A unified framework for batch correction and missing data handling in large-scale and single-cell mass spectrometry proteomics

Large-scale mass spectrometry (MS)-based proteomics, including single-cell proteomics, is routinely affected by technical variation arising from discrete batch effects, inter-laboratory differences and continuous signal drift during data acquisition. Current correction strategies typically address these sources of unwanted variation independently and often require either removal of proteins with missing values or imputation before correction, both of which may lead to information loss and potential amplification of technical bias.
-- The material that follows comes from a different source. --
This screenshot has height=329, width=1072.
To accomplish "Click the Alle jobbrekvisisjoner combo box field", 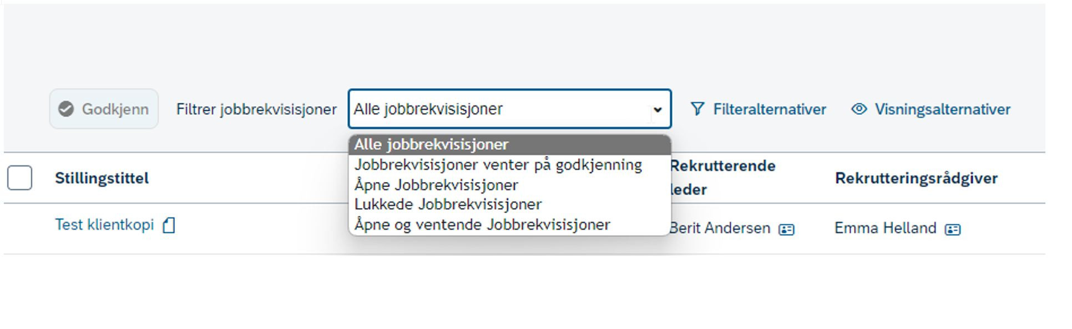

Here we present NMFBatch, a unified statistical framework that simultaneously models discrete and continuous unwanted variation in bulk and single-cell proteomics data. NMFBatch integrates non-negative matrix factorization with generalized additive modelling and directly accommodates missing values, thereby enabling both on-the-fly imputation during correction and optional post-correction imputation. Benchmarking against six batch-correction methods using multi-laboratory reference datasets and a large plasma proteomics cohort, shows that NMFBatch consistently reduces batch-associated variation while preserving biological structure under both balanced and confounded experimental designs. Application to single-cell proteomics data further showed effective reduction of TMT- and acquisition-associated variation while retaining biologically meaningful clustering. Together, these results establish NMFBatch as a flexible framework for modelling unwanted variation in proteomics experiments, with potential applications in cross-cohort harmonization and integrative proteomics analysis.